No entanto, dependendo de onde o arquivo malicioso é carregado, esse tipo de vulnerabilidade pode ser especialmente problemático quando alguém com privilégios de nível de administrador visita o site e recebe a carga útil, o que pode levar ao controle total do site.
De acordo com o Instituto Nacional de Padrões e Tecnologia do governo dos Estados Unidos:
“Uma vulnerabilidade que permite que os invasores injetem código malicioso em um site.
Esses scripts adquirem as permissões de scripts gerados pelo site de destino e podem, portanto, comprometer a confidencialidade e integridade das transferências de dados entre o site e o cliente.
Os sites são vulneráveis se exibirem dados fornecidos pelo usuário a partir de solicitações ou formulários sem higienizar os dados para que não sejam executáveis. “
Isso é chamado de vulnerabilidade XSS “armazenada” porque o arquivo malicioso é armazenado no próprio site.
Classificação de vulnerabilidade
As vulnerabilidades são classificadas usando um padrão de código aberto chamado Common Vulnerability Scoring System (CVSS). Uma pontuação de vulnerabilidade é comumente referida usando o CVSS versão 3.1.
É assim que o padrão de vulnerabilidade é descrito:
“O Common Vulnerability Scoring System (CVSS) é uma estrutura aberta para comunicar as características e gravidade das vulnerabilidades de software. “
A vulnerabilidade que afeta a Autoptimize é chamada de vulnerabilidade de XSS armazenado autenticado, o que significa que um hacker deve estar logado no site para tirar vantagem da falha.
Essa pode ser uma razão que contribui para a classificação do nível de gravidade da vulnerabilidade do Autoptimize WordPress Plugin como médio, com uma pontuação de 5,4 em uma escala de 1 a 10.

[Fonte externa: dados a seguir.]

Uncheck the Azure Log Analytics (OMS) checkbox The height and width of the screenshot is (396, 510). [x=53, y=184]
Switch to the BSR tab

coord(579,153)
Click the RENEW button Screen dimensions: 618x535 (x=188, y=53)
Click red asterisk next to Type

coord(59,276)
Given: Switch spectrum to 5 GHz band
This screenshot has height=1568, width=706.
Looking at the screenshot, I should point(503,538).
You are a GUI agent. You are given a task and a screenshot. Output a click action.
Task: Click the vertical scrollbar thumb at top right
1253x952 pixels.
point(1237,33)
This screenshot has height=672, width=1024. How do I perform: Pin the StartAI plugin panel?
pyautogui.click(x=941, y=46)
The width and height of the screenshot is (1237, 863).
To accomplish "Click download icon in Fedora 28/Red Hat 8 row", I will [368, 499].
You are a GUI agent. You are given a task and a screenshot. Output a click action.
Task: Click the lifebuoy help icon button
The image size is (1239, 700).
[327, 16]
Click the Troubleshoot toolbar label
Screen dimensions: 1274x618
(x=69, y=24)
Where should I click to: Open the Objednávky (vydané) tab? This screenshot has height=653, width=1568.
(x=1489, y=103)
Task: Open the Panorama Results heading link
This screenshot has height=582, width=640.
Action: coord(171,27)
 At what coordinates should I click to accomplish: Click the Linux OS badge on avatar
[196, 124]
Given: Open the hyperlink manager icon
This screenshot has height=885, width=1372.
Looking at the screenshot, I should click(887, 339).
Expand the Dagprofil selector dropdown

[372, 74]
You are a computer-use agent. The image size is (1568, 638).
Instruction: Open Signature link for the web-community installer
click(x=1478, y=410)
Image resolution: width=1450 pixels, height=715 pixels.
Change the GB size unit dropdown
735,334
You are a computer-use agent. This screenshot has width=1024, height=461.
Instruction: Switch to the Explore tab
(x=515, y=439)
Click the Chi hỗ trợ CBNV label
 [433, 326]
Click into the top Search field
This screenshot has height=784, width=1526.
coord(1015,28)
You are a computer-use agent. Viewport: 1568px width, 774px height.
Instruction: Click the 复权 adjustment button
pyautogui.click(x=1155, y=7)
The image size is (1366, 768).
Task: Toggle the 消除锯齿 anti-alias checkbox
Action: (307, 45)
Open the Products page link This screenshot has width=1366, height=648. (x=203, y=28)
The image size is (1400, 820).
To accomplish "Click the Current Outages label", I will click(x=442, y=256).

Registro oficial Autoptimize
De acordo com o registro oficial da Autoptimize, a versão mais recente é 2.8.4, que corrige a vulnerabilidade.
“2.8.4
correção para uma vulnerabilidade XSS autenticada”
Embora seja uma vulnerabilidade classificada como média, ainda é recomendável que todos os editores que usam este plug-in o atualizem imediatamente para permanecer seguro.